Metabolic Syndrome refers to disorder and conditions related to metabolism. Metabolic syndrome is coexistence of abdominal obesity, hyperglycemia, hyperlipidemia and hypertension that causes cardiovascular diseases, diabetes and their complications, low quality and short lifespan.


It is possible to prevent or delay metabolic syndrome, mainly with lifestyle changes. A healthy lifestyle is a lifelong commitment. Successfully controlling metabolic syndrome requires long-term effort and teamwork with your health care providers.

People who have metabolic syndrome often have two other conditions: excessive blood clotting and constant, low-grade inflammation throughout the body. Researchers don't know whether these conditions cause metabolic syndrome or worsen it.

What is Metabolic Syndrome ?

Metabolic syndrome is a cluster of metabolic disorders. It represents a clustering of risk factors related to an elevated risk of cardiovascular disease and type 2 diabetes.

5 variables of Metabolic Syndrome

According to The National Institutes of Health guidelines Metabolic syndrome occurs when a person has the following three or more measures:

    Large waist »

  • Abdominal obesity (waist circumference greater than 40 inches in men and 35 inches above women)
  • High triglyceride level »

  • Triglyceride level per milliliter of blood (mg / dL) or more than 150 mg level
  • Reduced "good" or HDL cholesterol »

  • HDL cholesterol less than 40 mg / dL in men or less than 50 mg / dL in women
  • Increased blood pressure »

  • Mercury (mm Hg) or greater than 130 mmol systolic blood pressure (peak number) or diastolic blood pressure of 85 mm Hg or higher (lower number)
  • Elevated fasting blood sugar »

  • 1 mg / dL or more fasting glucose

Risk for metabolic syndrome increases with age.

Risk factors
The following factors increase your chances of having metabolic syndrome:

  • Age. Your risk of metabolic syndrome increases with age.
  • Ethnicity. In the United States, Hispanics— especially Hispanic women — appear to be at the greatest risk of developing metabolic syndrome.
  • Obesity. Carrying too much weight, especially in your abdomen, increases your risk of metabolic syndrome.
  • Diabetes. You're more likely to have metabolic syndrome if you had diabetes during pregnancy (gestational diabetes) or if you have a family history of type 2 diabetes.
  • Other diseases. Your risk of metabolic syndrome is higher if you've ever had nonalcoholic fatty liver disease, polycystic ovary syndrome or sleep apnea.
  • Complications
    Having metabolic syndrome can increase your risk of developing:
  • Type 2 diabetes. If you don't make lifestyle changes to control your excess weight, you may develop insulin resistance, which can cause your blood sugar levels to rise.
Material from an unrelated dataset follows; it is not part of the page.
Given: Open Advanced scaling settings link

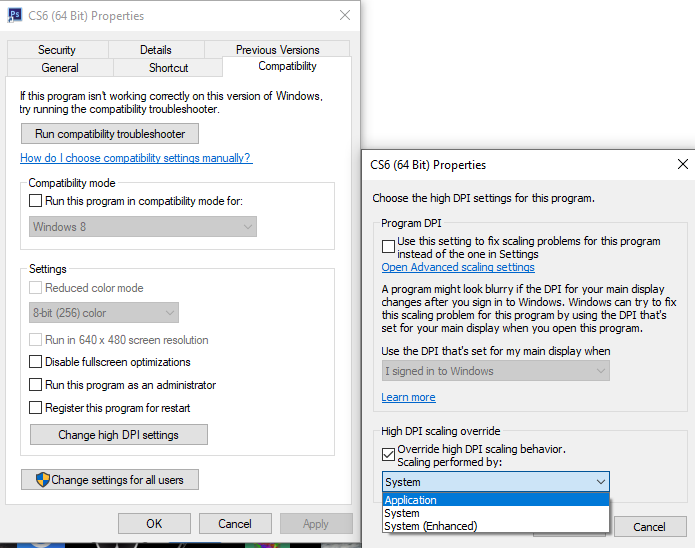Looking at the screenshot, I should click(458, 267).
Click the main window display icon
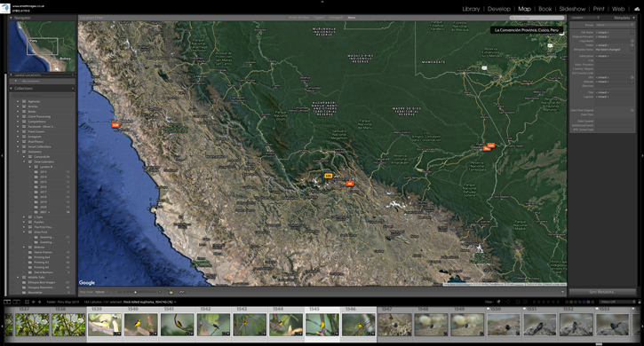 7,302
Eventually, insulin resistance can lead to type 2 diabetes.
  • Heart and blood vessel disease. High cholesterol and high blood pressure can contribute to the buildup of plaques in your arteries. These plaques can narrow and harden your arteries, which can lead to a heart attack or stroke.
  • Prevention of metabolic syndrome?

    Preventing metabolic syndrome requires long-term effort and teamwork with your health care solutions.

    Eat a healthy diet. In general, a diet that's low in saturated fats, trans fat, cholesterol, and salt -- and high in fruits, vegetables, lean protein, beans, low fat dairy, and whole grains -- has been shown to help people with high blood pressure and a higher risk of cardiovascular disease.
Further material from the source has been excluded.